Task requirements
Your output should consist of the data, copied exactly.

Supplied information below:

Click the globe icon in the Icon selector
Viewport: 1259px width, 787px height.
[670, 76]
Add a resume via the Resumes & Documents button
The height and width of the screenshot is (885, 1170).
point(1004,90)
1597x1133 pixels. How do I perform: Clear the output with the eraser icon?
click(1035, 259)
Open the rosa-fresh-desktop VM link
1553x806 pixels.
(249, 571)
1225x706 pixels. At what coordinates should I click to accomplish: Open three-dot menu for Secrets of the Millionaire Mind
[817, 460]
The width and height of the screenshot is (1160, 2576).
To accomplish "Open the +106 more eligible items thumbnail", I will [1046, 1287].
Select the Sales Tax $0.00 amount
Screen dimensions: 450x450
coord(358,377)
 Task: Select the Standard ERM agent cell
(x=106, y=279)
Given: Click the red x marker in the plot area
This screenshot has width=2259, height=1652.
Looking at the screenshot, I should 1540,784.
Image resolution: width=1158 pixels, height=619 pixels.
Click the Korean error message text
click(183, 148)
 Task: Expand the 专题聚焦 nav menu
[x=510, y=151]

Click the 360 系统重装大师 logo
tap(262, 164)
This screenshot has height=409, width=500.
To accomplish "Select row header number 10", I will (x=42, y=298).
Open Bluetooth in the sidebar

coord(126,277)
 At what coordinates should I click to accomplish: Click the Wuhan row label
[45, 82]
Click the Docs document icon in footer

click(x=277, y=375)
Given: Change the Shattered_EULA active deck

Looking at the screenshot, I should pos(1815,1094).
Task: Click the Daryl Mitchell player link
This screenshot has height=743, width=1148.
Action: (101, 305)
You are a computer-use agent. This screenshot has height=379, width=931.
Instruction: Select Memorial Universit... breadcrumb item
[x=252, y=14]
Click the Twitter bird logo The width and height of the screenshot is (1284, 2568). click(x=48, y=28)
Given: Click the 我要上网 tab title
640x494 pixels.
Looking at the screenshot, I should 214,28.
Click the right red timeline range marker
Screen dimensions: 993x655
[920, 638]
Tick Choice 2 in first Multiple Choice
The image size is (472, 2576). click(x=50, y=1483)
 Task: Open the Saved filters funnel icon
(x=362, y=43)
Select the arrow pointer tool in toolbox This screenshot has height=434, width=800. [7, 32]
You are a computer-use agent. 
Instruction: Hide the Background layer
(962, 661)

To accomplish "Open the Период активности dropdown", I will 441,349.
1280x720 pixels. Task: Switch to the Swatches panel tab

End of Supplied information.

Task result
Click the globe icon in the Icon selector
Viewport: 1259px width, 787px height.
[670, 76]
Add a resume via the Resumes & Documents button
The height and width of the screenshot is (885, 1170).
point(1004,90)
1597x1133 pixels. How do I perform: Clear the output with the eraser icon?
click(1035, 259)
Open the rosa-fresh-desktop VM link
1553x806 pixels.
(249, 571)
1225x706 pixels. At what coordinates should I click to accomplish: Open three-dot menu for Secrets of the Millionaire Mind
[817, 460]
The width and height of the screenshot is (1160, 2576).
To accomplish "Open the +106 more eligible items thumbnail", I will [1046, 1287].
Select the Sales Tax $0.00 amount
Screen dimensions: 450x450
coord(358,377)
 Task: Select the Standard ERM agent cell
(x=106, y=279)
Given: Click the red x marker in the plot area
This screenshot has width=2259, height=1652.
Looking at the screenshot, I should 1540,784.
Image resolution: width=1158 pixels, height=619 pixels.
Click the Korean error message text
click(183, 148)
 Task: Expand the 专题聚焦 nav menu
[x=510, y=151]

Click the 360 系统重装大师 logo
tap(262, 164)
This screenshot has height=409, width=500.
To accomplish "Select row header number 10", I will (x=42, y=298).
Open Bluetooth in the sidebar

coord(126,277)
 At what coordinates should I click to accomplish: Click the Wuhan row label
[45, 82]
Click the Docs document icon in footer

click(x=277, y=375)
Given: Change the Shattered_EULA active deck

Looking at the screenshot, I should pos(1815,1094).
Task: Click the Daryl Mitchell player link
This screenshot has height=743, width=1148.
Action: (101, 305)
You are a computer-use agent. This screenshot has height=379, width=931.
Instruction: Select Memorial Universit... breadcrumb item
[x=252, y=14]
Click the Twitter bird logo The width and height of the screenshot is (1284, 2568). click(x=48, y=28)
Given: Click the 我要上网 tab title
640x494 pixels.
Looking at the screenshot, I should 214,28.
Click the right red timeline range marker
Screen dimensions: 993x655
[920, 638]
Tick Choice 2 in first Multiple Choice
The image size is (472, 2576). click(x=50, y=1483)
 Task: Open the Saved filters funnel icon
(x=362, y=43)
Select the arrow pointer tool in toolbox This screenshot has height=434, width=800. [7, 32]
You are a computer-use agent. 
Instruction: Hide the Background layer
(962, 661)

To accomplish "Open the Период активности dropdown", I will 441,349.
1280x720 pixels. Task: Switch to the Swatches panel tab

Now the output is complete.